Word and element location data
***

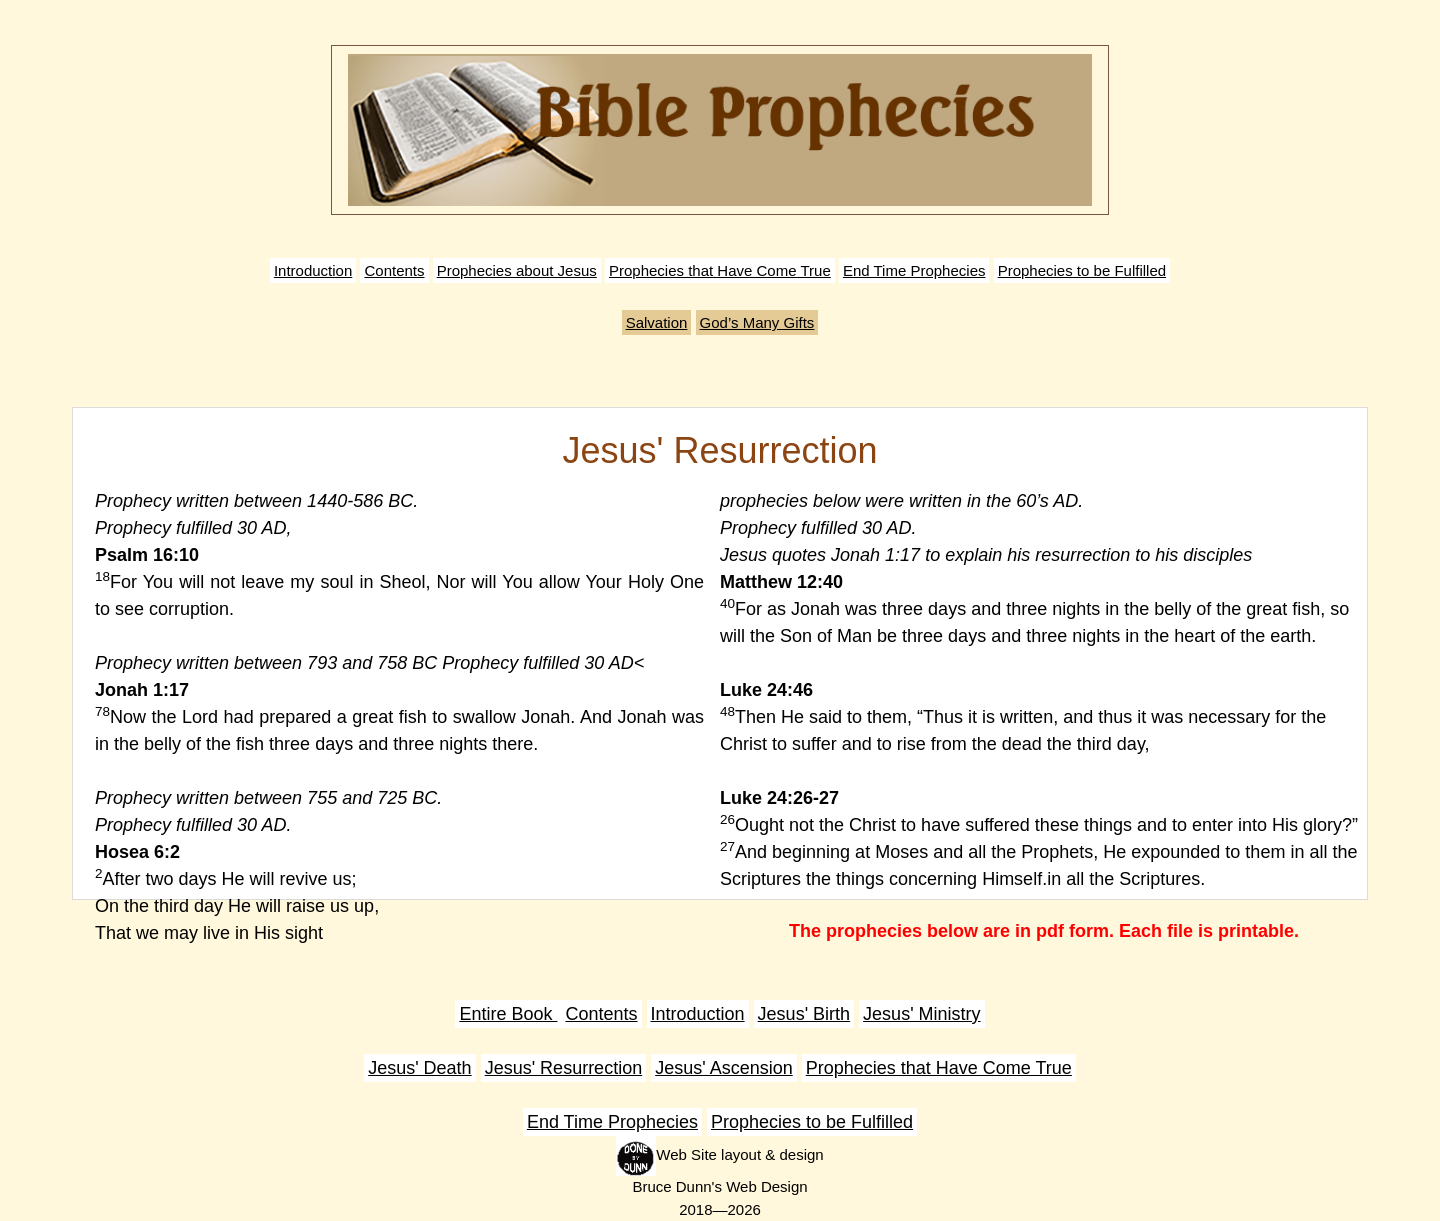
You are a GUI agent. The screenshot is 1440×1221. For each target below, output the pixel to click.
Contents (394, 270)
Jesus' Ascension (724, 1068)
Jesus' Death (420, 1068)
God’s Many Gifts (757, 322)
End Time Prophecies (914, 270)
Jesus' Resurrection (564, 1068)
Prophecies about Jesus (517, 270)
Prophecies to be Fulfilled (1082, 270)
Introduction (313, 270)
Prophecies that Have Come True (720, 270)
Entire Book (508, 1014)
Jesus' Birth (804, 1014)
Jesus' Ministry (921, 1014)
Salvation (657, 322)
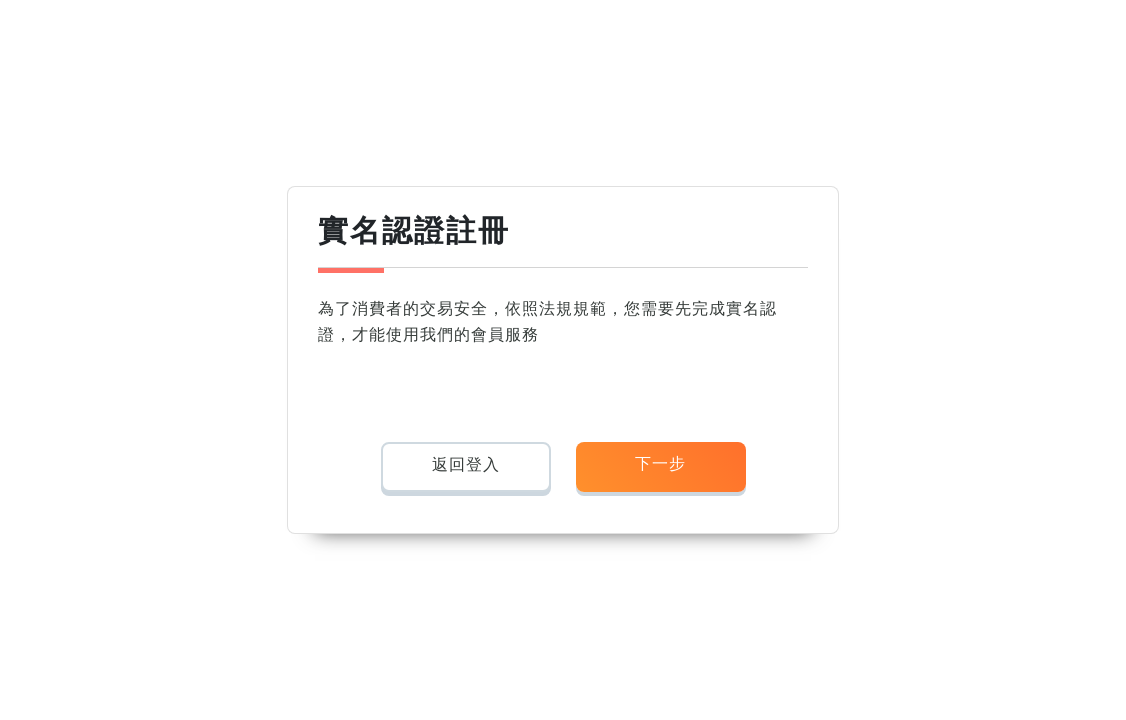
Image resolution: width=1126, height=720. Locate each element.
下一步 (660, 463)
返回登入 (466, 464)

***

▸ **What this task involves**:
Please write out all of the data above again, swapping every "Prophecies" for "Predictions" and keeping everything else the same. Leave the pictures out.

▸ **Task solution**:
You are a GUI agent. The screenshot is 1440×1221. For each target below, output the pixel to click.
Contents (394, 270)
Jesus' Ascension (724, 1068)
Jesus' Death (420, 1068)
God’s Many Gifts (757, 322)
End Time Predictions (914, 270)
Jesus' Resurrection (564, 1068)
Predictions about Jesus (517, 270)
Predictions to be Fulfilled (1082, 270)
Introduction (313, 270)
Predictions that Have Come True (720, 270)
Entire Book (508, 1014)
Jesus' Birth (804, 1014)
Jesus' Ministry (921, 1014)
Salvation (657, 322)
Image resolution: width=1126, height=720. Locate each element.
下一步 (660, 463)
返回登入 (466, 464)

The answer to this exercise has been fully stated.